Die auf den Kläger hiernach entfallenden Verlustanteile berücksichtigte der Beklagte und Revisionskläger (Wohnsitz-FA) bei der Veranlagung des Klägers zur Einkommensteuer.
Anläßlich einer steuerlichen und strafrechtlichen Überprüfung der KG wurde bekannt, daß die erklärten Buchverluste den Finanzbehörden vorgetäuscht worden waren.

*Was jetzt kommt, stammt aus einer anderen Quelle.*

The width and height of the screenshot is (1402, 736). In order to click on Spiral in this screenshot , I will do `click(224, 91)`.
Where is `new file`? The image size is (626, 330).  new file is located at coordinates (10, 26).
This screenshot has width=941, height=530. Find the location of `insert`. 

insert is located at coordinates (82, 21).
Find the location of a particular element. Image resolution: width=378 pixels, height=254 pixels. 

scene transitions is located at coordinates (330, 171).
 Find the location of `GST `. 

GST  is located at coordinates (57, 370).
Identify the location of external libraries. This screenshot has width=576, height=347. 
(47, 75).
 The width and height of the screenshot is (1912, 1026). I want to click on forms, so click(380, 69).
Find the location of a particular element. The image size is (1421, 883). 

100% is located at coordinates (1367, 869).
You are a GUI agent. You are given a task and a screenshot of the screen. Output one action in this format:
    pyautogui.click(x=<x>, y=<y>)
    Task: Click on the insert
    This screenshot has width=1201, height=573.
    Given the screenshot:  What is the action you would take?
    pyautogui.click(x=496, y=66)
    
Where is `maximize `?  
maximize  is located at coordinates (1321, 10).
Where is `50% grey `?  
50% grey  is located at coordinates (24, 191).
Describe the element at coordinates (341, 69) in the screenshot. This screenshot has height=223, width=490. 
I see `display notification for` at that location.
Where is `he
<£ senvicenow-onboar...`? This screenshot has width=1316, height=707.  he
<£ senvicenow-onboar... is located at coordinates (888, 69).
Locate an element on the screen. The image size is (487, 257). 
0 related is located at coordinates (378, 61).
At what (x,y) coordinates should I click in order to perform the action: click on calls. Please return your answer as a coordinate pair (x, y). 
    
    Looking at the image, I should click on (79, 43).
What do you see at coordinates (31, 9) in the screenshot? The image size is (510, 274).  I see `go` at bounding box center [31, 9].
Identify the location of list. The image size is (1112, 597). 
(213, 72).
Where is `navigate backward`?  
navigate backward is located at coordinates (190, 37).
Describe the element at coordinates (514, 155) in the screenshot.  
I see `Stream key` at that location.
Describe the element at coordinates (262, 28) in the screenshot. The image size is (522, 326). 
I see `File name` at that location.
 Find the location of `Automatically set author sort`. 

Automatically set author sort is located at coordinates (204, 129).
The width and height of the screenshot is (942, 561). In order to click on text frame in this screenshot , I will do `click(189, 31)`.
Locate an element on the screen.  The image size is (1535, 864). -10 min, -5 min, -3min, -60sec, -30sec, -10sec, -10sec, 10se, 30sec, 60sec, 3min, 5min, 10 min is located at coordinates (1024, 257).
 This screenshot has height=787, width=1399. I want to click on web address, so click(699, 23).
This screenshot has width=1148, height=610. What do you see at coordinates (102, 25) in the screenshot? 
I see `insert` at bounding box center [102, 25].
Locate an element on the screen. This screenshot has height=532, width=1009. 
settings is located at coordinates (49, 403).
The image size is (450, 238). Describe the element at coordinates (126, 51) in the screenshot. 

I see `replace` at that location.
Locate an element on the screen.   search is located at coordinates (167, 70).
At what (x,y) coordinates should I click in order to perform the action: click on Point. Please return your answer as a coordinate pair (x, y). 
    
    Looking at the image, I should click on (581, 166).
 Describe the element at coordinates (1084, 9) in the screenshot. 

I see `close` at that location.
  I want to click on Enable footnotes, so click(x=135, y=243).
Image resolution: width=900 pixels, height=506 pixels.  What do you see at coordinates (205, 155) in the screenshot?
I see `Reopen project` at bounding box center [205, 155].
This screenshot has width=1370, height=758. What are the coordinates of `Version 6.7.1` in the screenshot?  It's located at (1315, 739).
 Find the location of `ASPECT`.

Aufgrund der Feststellungen der Betriebsprüfung wurden die Bescheide über die einheitliche und gesonderte Feststellung der Einkünfte für die Streitjahre geändert. Danach entfallen auf den Kläger nur noch folgende Verlustanteile:. . .
Durch Bescheid vom 29. November 1983 setzte das Wohnsitz-FA gemäß § 235 AO 1977 Hinterziehungszinsen gegen den Kläger fest. Auf dessen Einspruch hin ermäßigte das FA den Zinsbetrag für 1975; im übrigen wies es den Einspruch als unbegründet zurück.
Das Finanzgericht (FG) gab der Klage statt. Es hob den Bescheid über die Festsetzung der Hinterziehungszinsen in der Form der Einspruchsentscheidung auf.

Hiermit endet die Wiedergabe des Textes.